Effective date: October 1, 2022
Implementation date: October 3, 2022
Updating Reason Code 32287 Edit in the FISS to Allow Processing of Claims Containing COVID-19 Vaccine and Other Vaccines When Billed on the Same Claim
On April 29, CMS published One-Time Notification Transmittal 11377 regarding a revision to FISS reason code 32287 to allow claims to process when COVID-19 vaccines are billed on the same claim as flu or PPV vaccines.
Effective date: October 1, 2022 - Claims received on or after this date
Implementation date: October 3, 2022
Changes to Beneficiary Coinsurance for Additional Procedures Furnished During the Same Clinical Encounter as Certain Colorectal Cancer Screening Tests
On April 29, CMS published One-Time Notification Transmittal 11374 regarding the implementation of a gradual reduction in coinsurance for certain colorectal cancer screening procedures as mandated by the Consolidated Appropriations Act of 2021. The transmittal contains a schedule of which codes this reduction will apply to and how much coinsurance will be reduced by for certain years.
CMS published MLN Matters 12656 on the same date to accompany the transmittal.
Effective date: January 1, 2022
Implementation date: October 3, 2022 - Coding; January 3, 2023 - Testing and Full Implementation
NCD 210.14 Reconsideration - Screening for Lung Cancer with Low Dose Computed Tomography (LDCT)
On April 29, CMS published Medicare National Coverage Determinations Transmittal 11388 and Medicare Claims Processing Transmittal 11388 regarding implementation of the revised NCD 210.14 - Screening for Lung Cancer with LDCT. CMS is expanding beneficiary eligibility for this screening by lowering the minimum age from 55 down to 50 years and reducing the smoking history requirement to at least 20 pack-years. Changes also include simplified requirements for counseling and shared decision-making visit, a removal of the restriction on who must furnish that visit, and more.
Effective date: February 10, 2022
Implementation date: October 3, 2022
ICD-10 and Other Coding Revisions to NCDs – July 2022
On April 29, CMS published One-Time Notification Transmittal 11391, which rescinds and replaces Transmittal 11342, to replace two spreadsheets: NCD 160.18 (Vagus Nerve Stimulation) and NCD 110.24 (CAR T-Cell Therapy). The original transmittal was published regarding the regular updates of ICD-10 conversions and other coding updates specific to NCDs.

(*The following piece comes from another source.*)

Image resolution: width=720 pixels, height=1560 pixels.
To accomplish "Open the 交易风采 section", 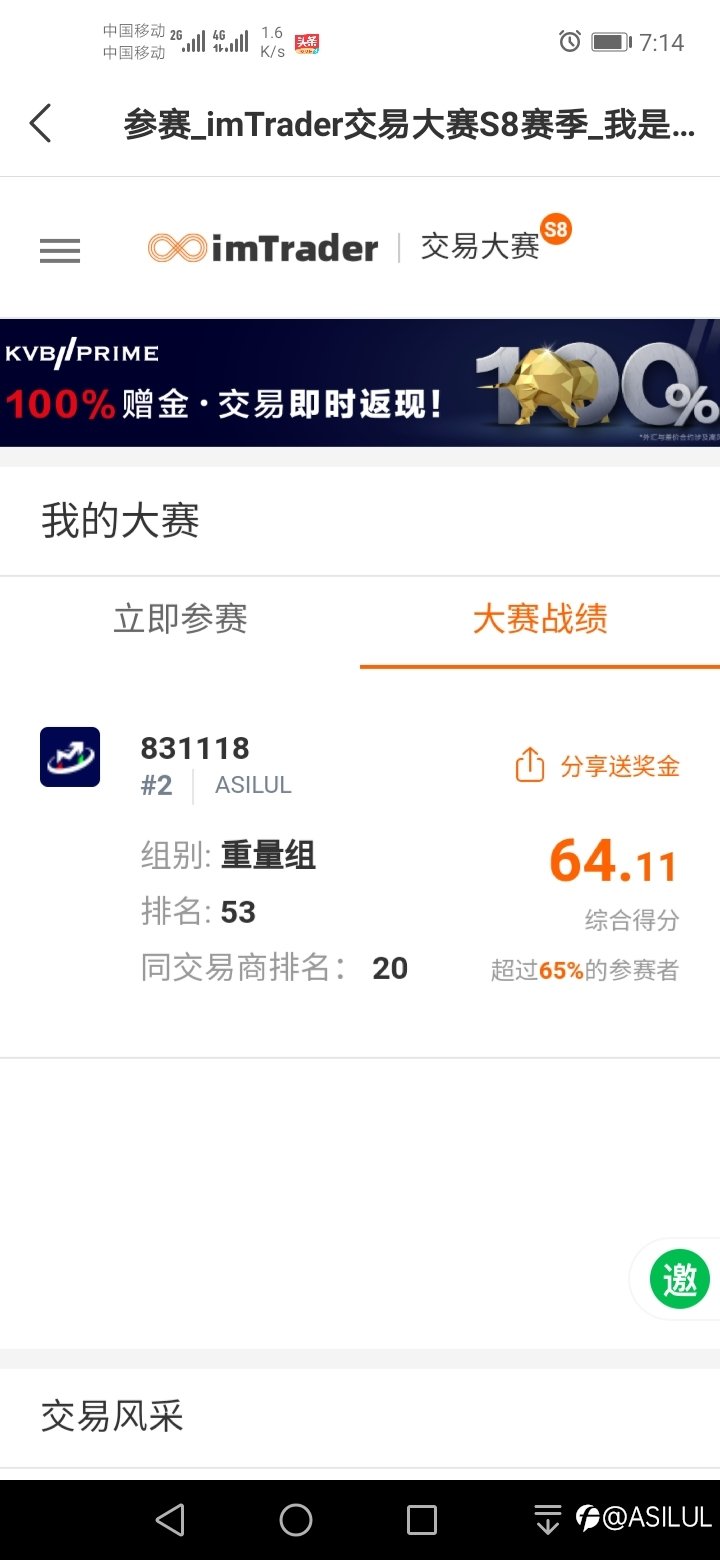I will click(x=112, y=1417).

CMS revised MLN Matters 12606 on the same date to accompany the transmittal.
Effective date: July 1, 2022 - unless otherwise specified in the individual requirements
Implementation date: March 12, 2022 - A/B MACs local edits; July 5, 2022 - Shared Systems edits
Final Rule: Contract Year (CY) 2023 Policy and Technical Changes to the Medicare Advantage and Medicare Prescription Drug Benefit Program
On April 29, CMS published a draft copy of a Final Rule regarding changes to Medicare Advantage (MA) and Part D for CY 2023. CMS finalized a policy that requires Part D plans to apply all price concessions they receive from network pharmacies to the point of sale so beneficiaries can share in savings. It also finalized changes to marketing and communications oversight to help detect and prevent deceptive marketing tactics used to enroll beneficiaries in MA and Part D plans; reinstated medical loss ratio (MLR) reporting requirements that were in effect for contract years 2014-2017; specified how the maximum out-of-pocket limit is calculated for dually eligible beneficiaries, and more.

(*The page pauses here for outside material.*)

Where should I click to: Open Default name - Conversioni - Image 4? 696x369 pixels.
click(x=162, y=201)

Effective dates: These regulations are effective on June 28, 2022, except for amendatory instructions 27 and 36 (regarding the definition of “negotiated price” at §§423.100 and 423.2305), which are effective January 1, 2024.
Applicability dates: The applicability date of the provisions in this rule is January 1, 2023, except as explained in the supplementary information.